Extrait choisi:
Dongguan (Chine), envoyé spécial
Ils ont à peine 30 ans et sont originaires du même village du Hubei. Comme des millions d’autres migrants des campagnes, ils se sont retrouvés dans l’une de ces zones côtières en plein boom économique : Dongguan, infini patchwork de parcs industriels et de banlieues construites à la va-vite, entre Shenzhen et Canton. Elle, arrivée en 1997, est embauchée dans une usine de chaussures. Il l’a suivie peu après et il est devenu chef de la sécurité dans un supermarché. Ils ont économisé et s’apprêtaient à rentrer « au pays ». Pour les derniers mois de leur vie de migrant, ils avaient fait venir leur petite fille, Xu Qian, de 4 ans et demi, qui vivait chez ses grands-parents.
Quand elle a disparu, enlevée, en plein milieu de ce quartier en perpétuelle mutation, ils ont été anéantis par ce malheur.
« On n’aurait jamais pensé que ça pouvait arriver ! Le matin, elle allait chercher des beignets tout près. Au bout de vingt minutes, comme elle n’était pas revenue, ma femme l’a cherchée, en vain », dit Xu Jiancheng. Joli visage consumé par l’angoisse, Mme Xu ne dira rien d’autre.
A force de remuer ciel et terre, Xu Jiancheng a découvert qu’ils étaient des centaines, à Dongguan, à être dans leur cas, victime de trafiquants d’enfants qui, pour l’équivalent de 5 000 à 6 000 euros, revendent leurs proies, en majorité des garçons, à des familles en quête d’héritiers ou de belles-filles. A des gangs de mendiants aussi.« On estime que 500 enfants ont disparu à Dongguan en 2008, et près de 1 000 sur les trois dernières années », dit-il, citant les chiffres que lui et d’autres parents ont compilés en l’absence de statistiques officielles.
La journée fatidique du samedi 18 octobre 2008, gravée dans la mémoire des Xu, l’a été, a-t-il découvert, pour onze couples de parents à Dongguan, et quatre rien qu’à Gaobu, le canton où habitent les Xu, repliés dans une simple chambre aux murs nus, pour moins dépenser.
Dans 90 % des cas, les enfants volés de Dongguan ont pour parents des waidi ren, les gens de l’extérieur : la ville et ses 7 millions d’habitants ne comptent que 1,7 million de résidents permanents. « Ça fait dix ans qu’on est là tous les deux, on a tellement contribué à cette ville ! Et on est quoi ? Rien. Les résidents ont tous les droits », dit-il. Amer, il raconte comment les policiers, venus lui rendre visite six mois après la disparition de sa fille parce qu’il avait participé à une émission de télévision d’une province voisine, avaient « perdu » la photo de Xu Qian, ainsi que la déposition du seul témoin de l’enlèvement.

Les enregistrements:
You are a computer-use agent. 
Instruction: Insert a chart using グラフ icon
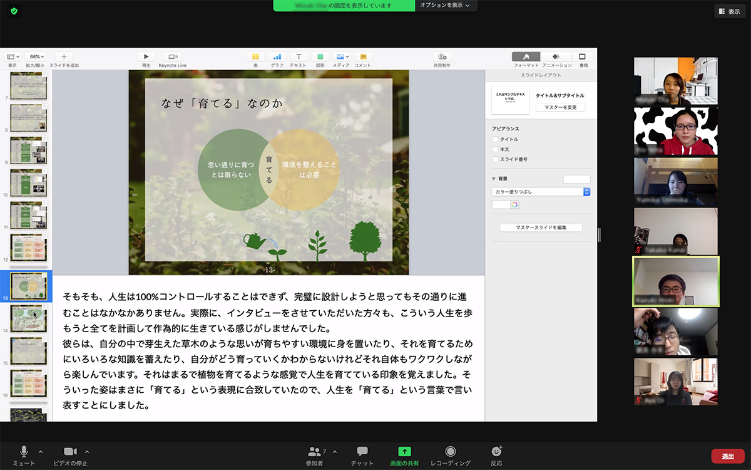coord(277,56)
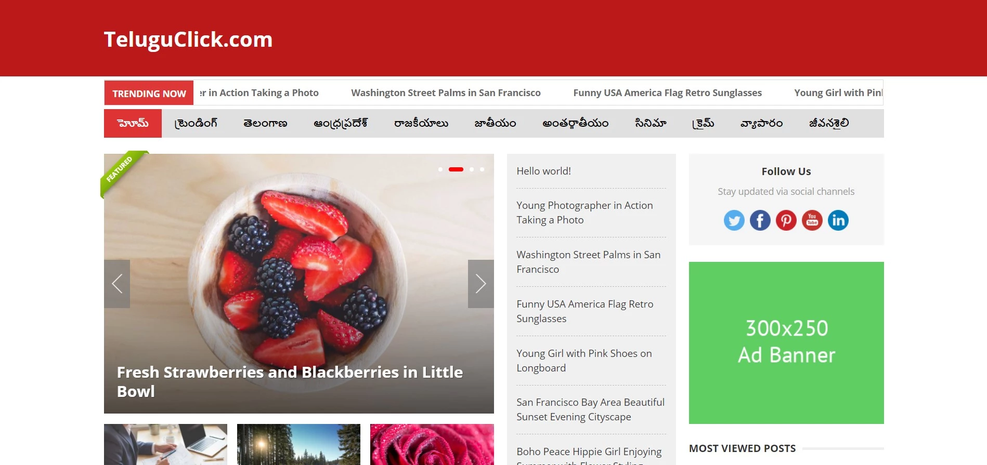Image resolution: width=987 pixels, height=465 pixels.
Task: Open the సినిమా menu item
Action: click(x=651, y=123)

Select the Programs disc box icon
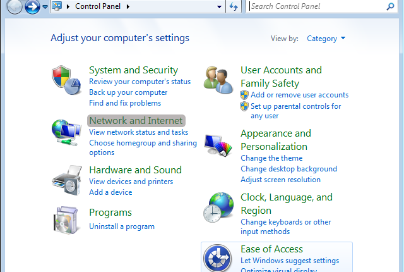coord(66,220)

---

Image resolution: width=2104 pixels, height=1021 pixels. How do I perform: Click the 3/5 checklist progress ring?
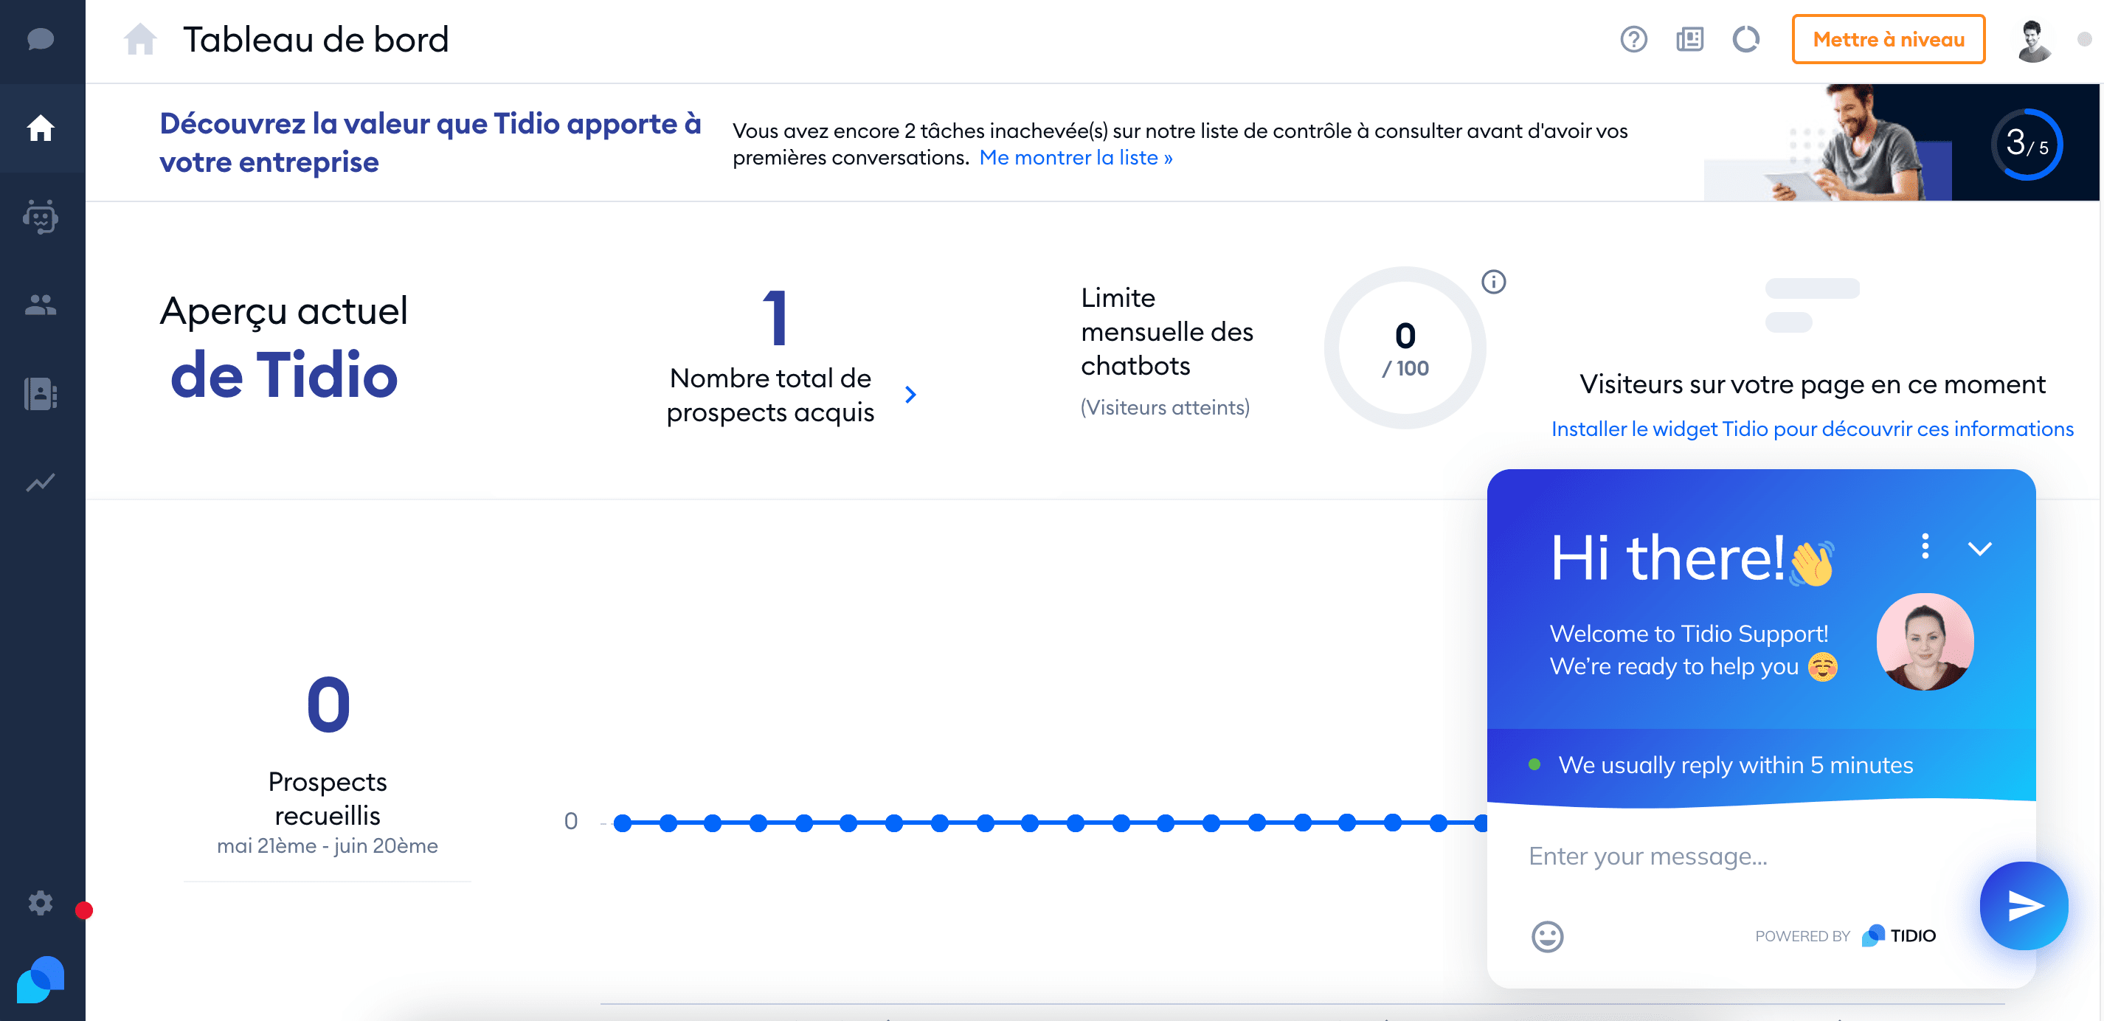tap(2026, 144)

Série de tâches:
1) Reprenez mot pour mot l'extrait choisi, en commençant par « A force de remuer » et en continuant jusqu'à « pour moins dépenser. ».
2) Transcrivez à l'identique, s'il vous plaît, les lignes des enregistrements en commençant par la ligne contenant « You are a computer-use agent. » et en continuant jusqu'à la ligne contenant « coord(66,220) », ces deux lignes comprises. Omettez les images dans votre réponse.

Solutions par tâche:
1)
A force de remuer ciel et terre, Xu Jiancheng a découvert qu’ils étaient des centaines, à Dongguan, à être dans leur cas, victime de trafiquants d’enfants qui, pour l’équivalent de 5 000 à 6 000 euros, revendent leurs proies, en majorité des garçons, à des familles en quête d’héritiers ou de belles-filles. A des gangs de mendiants aussi.« On estime que 500 enfants ont disparu à Dongguan en 2008, et près de 1 000 sur les trois dernières années », dit-il, citant les chiffres que lui et d’autres parents ont compilés en l’absence de statistiques officielles.
La journée fatidique du samedi 18 octobre 2008, gravée dans la mémoire des Xu, l’a été, a-t-il découvert, pour onze couples de parents à Dongguan, et quatre rien qu’à Gaobu, le canton où habitent les Xu, repliés dans une simple chambre aux murs nus, pour moins dépenser.

2)
You are a computer-use agent. 
Instruction: Insert a chart using グラフ icon
coord(277,56)
Image resolution: width=987 pixels, height=465 pixels.
Task: Open the సినిమా menu item
Action: click(x=651, y=123)

Select the Programs disc box icon
coord(66,220)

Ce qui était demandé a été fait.